When Abel finally caught up with his friends on the landing platform outside school, Topher and Roa watched Lu saunter over to a pack of older kids.
“Who was that?” Topher asked. “And what did we ever do to her?”
“Her name’s Lu,” Abel said. “She’s a wannabe Red Talon. Expelled from the Academy.”
“What was that about my underwear?” Roa asked.
“There’s a bounty on our butts,” Abel explained. “Literally. Wedgies. Be warned.”
“You just make friends wherever you go, huh, Abel?” Topher slapped his back, which was a very Topher way of showing affection.
They hesitated together on the front steps of the school. The last time they were here, Topher was still the class bully, their favorite teacher was secretly a Thunder Wings dragon rider, and Lina had staged an elaborate and dangerous prank to get the school shut down for the rest of the year. It was weird to just return like nothing had happened.
“I think Lu’s the one,” Abel said at last.
“The one what?” Roa frowned.
“The one I’m going to challenge to a race,” he said. “If she’s trying to impress the Red Talons, then she’ll know about any secret dragon racing that goes on.”
“You’re really doing this?” Roa shook their head. “You’re really going to infiltrate an illegal racing ring to spy for the Dragon’s Eye?”
“It’s not for the Dragon’s Eye,” Abel explained. “It’s to help my sister get out of jail. And to prevent what happened to that orange Reaper from happening to any other dragon.”
“Yeah, but what if we get put in jail in the process?” Topher wondered.
“We?” Abel said.
“Duh,” Topher replied.
“Like we wouldn’t help?” Roa shook their head at Abel. “We’re your ground crew. Always.”
Abel smiled at his friends, grateful he didn’t even have to ask.
Silas had told him, if he got caught racing dragons, he was on his own. Abel could end up in jail by doing the job Silas had given him or by not doing it. It was a no-win situation, but at least he wasn’t in it alone. Like Dr. Drago said in Abel’s favorite comic, When you’re playing a game you can’t win, you’re gonna have to break the rules.
WW3D, Abel thought. If he were in my situation, what would Dr. Drago do?
“Get to class!” Officer Grallup shouted, snapping Abel’s attention back.
“I can’t believe they assigned our school a Kin Intervention Safety Specialist,” Roa whispered as they walked through the huge double doors into Municipal Junior High 1703. “They’re like cops without the training and counselors without the kindness.”
“Also their acronym is KISS,” Topher said. “Get it? Kin Intervention Safety Specialist. K-I-S-S?”
Roa and Abel looked at him like, So what?
“It’s just funny, is all,” he said. “I would not want to kiss that guy.”
“I’m sure the feeling is mutual,” Abel told him.
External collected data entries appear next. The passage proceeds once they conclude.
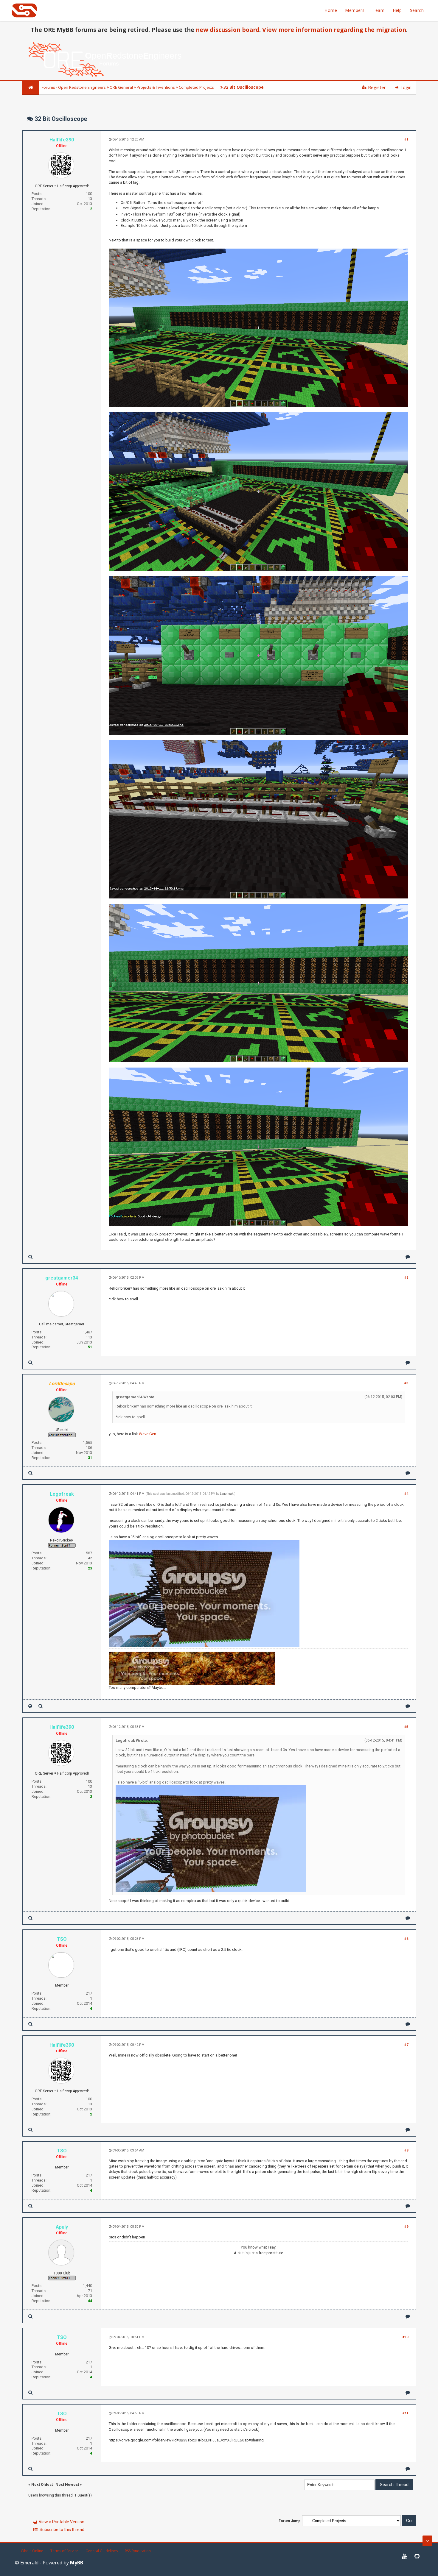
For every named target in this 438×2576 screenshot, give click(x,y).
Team (379, 10)
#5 (406, 1727)
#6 (406, 1939)
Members (354, 10)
They all laughed. Abel really missed when things were simpler, when he and Roa could spend recess joking around, daydreaming, avoiding Topher’s bullying, and playing with their DrakoTek cards. Now they spent their free time plotting crimes, Topher had become their friend, and the dragons they played with were way scarier than anything on DrakoTek cards. The stakes of the game were higher too.
Abel didn’t like the moral complications of being a thirteen-year-old criminal double-agent dragon rider, but he had to admit, it was kind of exciting.
When the first-period bell rang, Abel’s mind was already racing with thoughts of … well … racing.